The women of team Tactile are well aware of the statistic, but believe that part of the problem is the lack of inexpensive devices to make braille more available. The market for such devices is small, so few companies venture in with innovative ideas. “We don't have a Microsoft or an Apple ... the tech companies that make the tools for people who are blind or visually impaired are relatively small,” says Presley.

This means less competition, less innovation and higher prices. “It really drives up the cost, which limits access to braille even more. It's just a bad cycle,” says Wang.

“Whether this could encourage people who don’t already know braille to use it is open to questions,” says Hersh. But she notes that any new accessibility technology that combines low cost with ease of use could be extremely helpful in the market.

Learning braille means literacy for the blind community, says Presley, who helps train service providers so they can more effectively work with the visually impaired.
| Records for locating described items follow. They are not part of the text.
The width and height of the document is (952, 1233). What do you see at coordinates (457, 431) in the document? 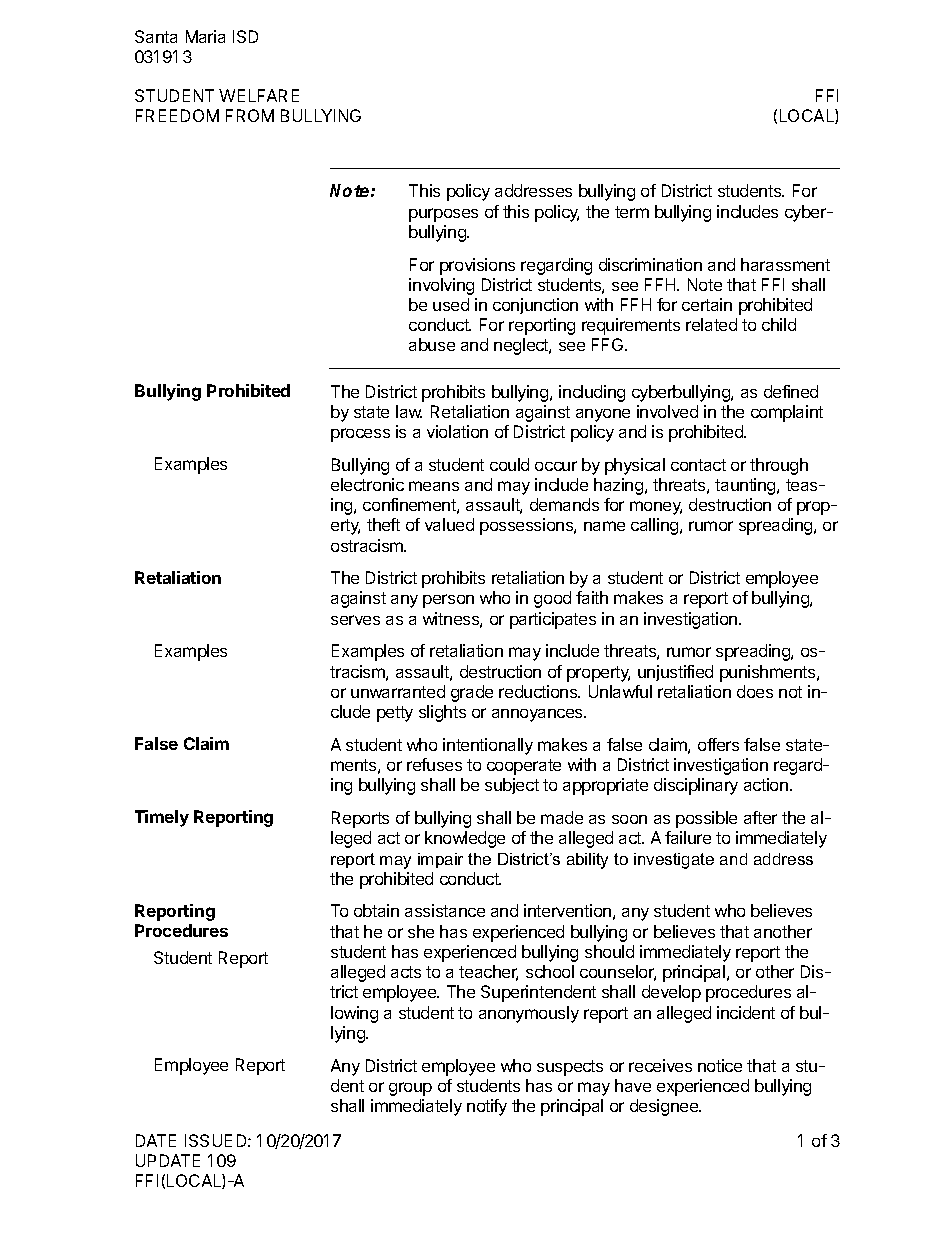
I see `violation` at bounding box center [457, 431].
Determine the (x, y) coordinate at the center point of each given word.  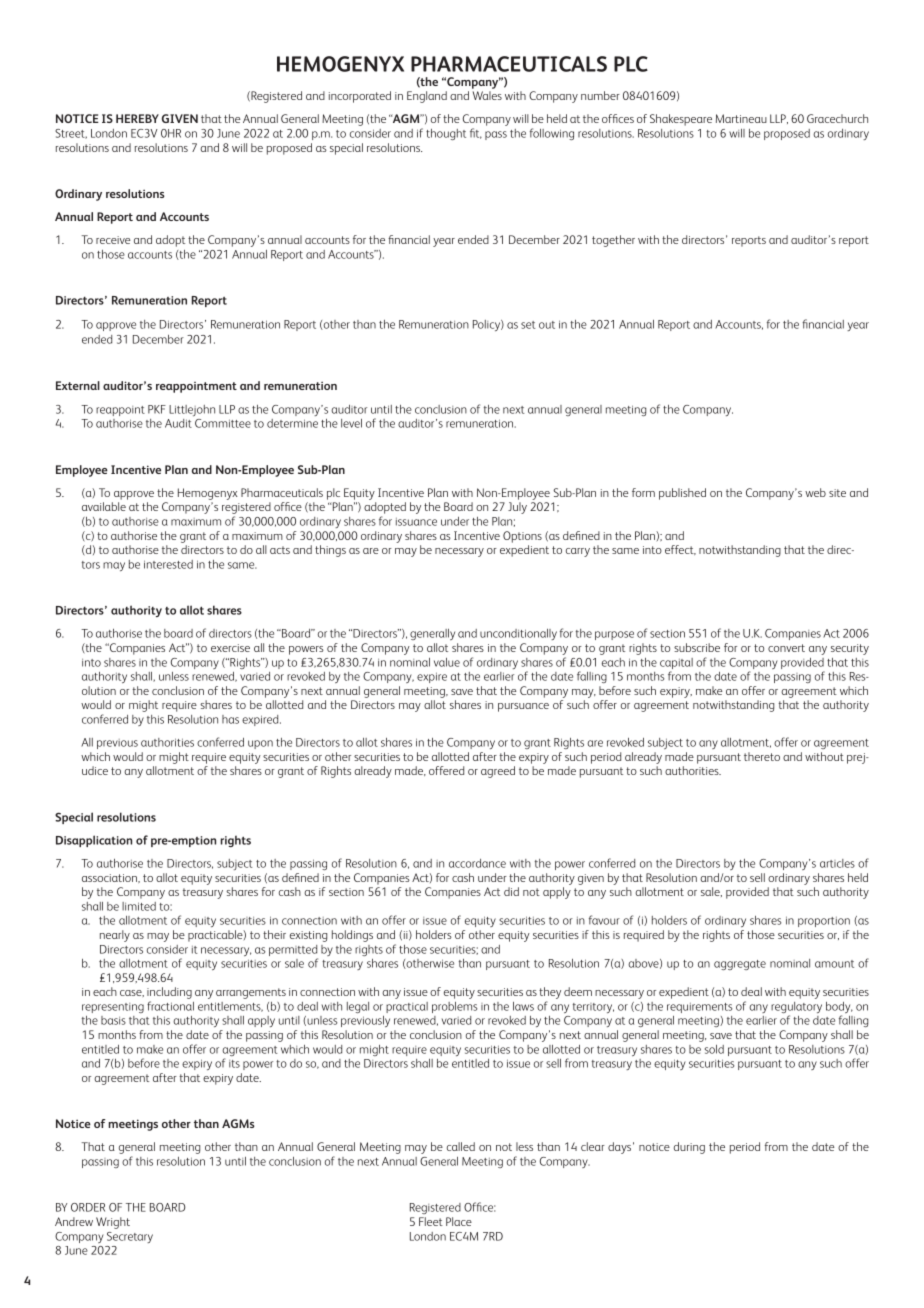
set (528, 325)
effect (680, 550)
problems (454, 1007)
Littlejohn (192, 410)
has (230, 719)
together (613, 241)
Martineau (741, 118)
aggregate (740, 965)
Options (522, 537)
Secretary (130, 1237)
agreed (498, 772)
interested (168, 564)
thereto (762, 756)
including (169, 994)
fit (476, 133)
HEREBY (137, 118)
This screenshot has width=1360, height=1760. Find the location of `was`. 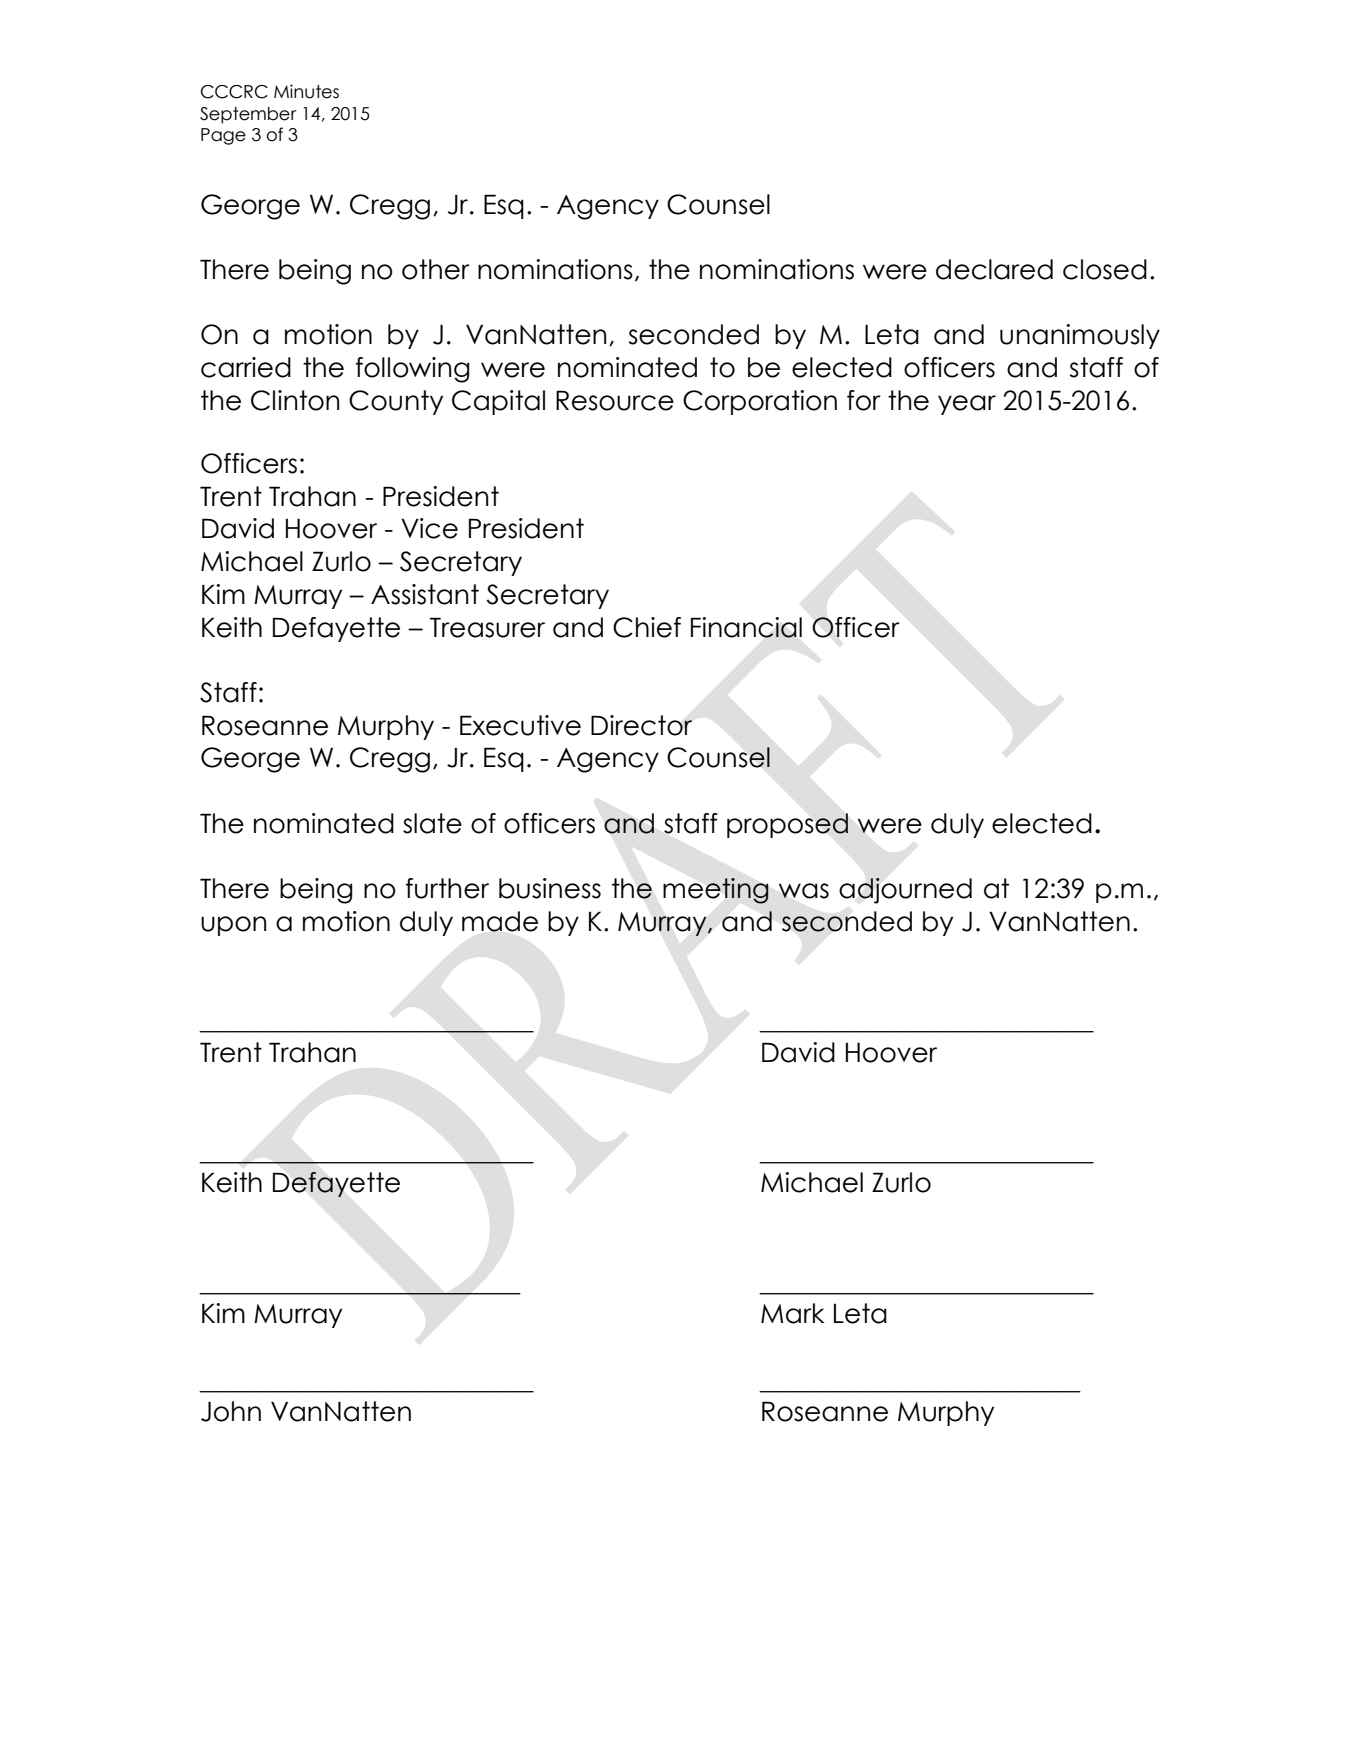

was is located at coordinates (804, 891).
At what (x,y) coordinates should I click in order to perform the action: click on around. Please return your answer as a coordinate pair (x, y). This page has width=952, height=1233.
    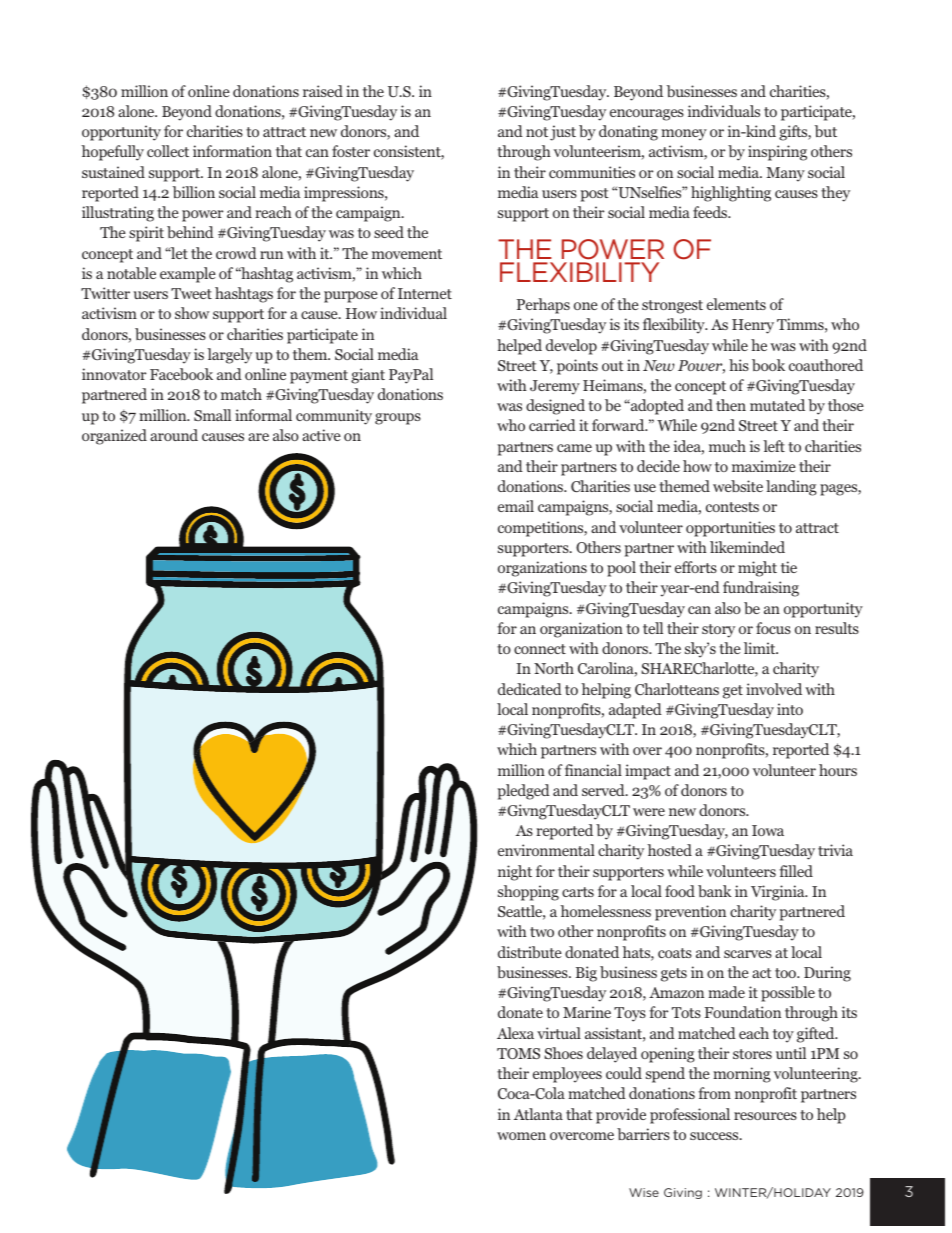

Audio systems don’t provide the same understanding of language. “Auditory is great...but it doesn’t give you the literacy,” he says. “When you listen to [text read aloud], you don't know how to spell the words, you don't see the grammar, you don't see how text is formatted ...But when you read it in braille, you do.”

Studies also suggest that braille literacy increases both likelihood of being employed and an overall higher earnings potential for the blind and visually impaired—a group that has historically suffered high rates of unemployment.

These factors have only made team Tactile more determined to keep working on their product. All six engineers will graduate this June. But that isn’t going to slow them down. Three plan to continue working on Tactile, says Wang, and the others will continue part time.

“These women are on a great path, and as young as they are, if they can devote the next 20 years of their career to this, wow,” says Presley. “There's no telling what they might come up with.”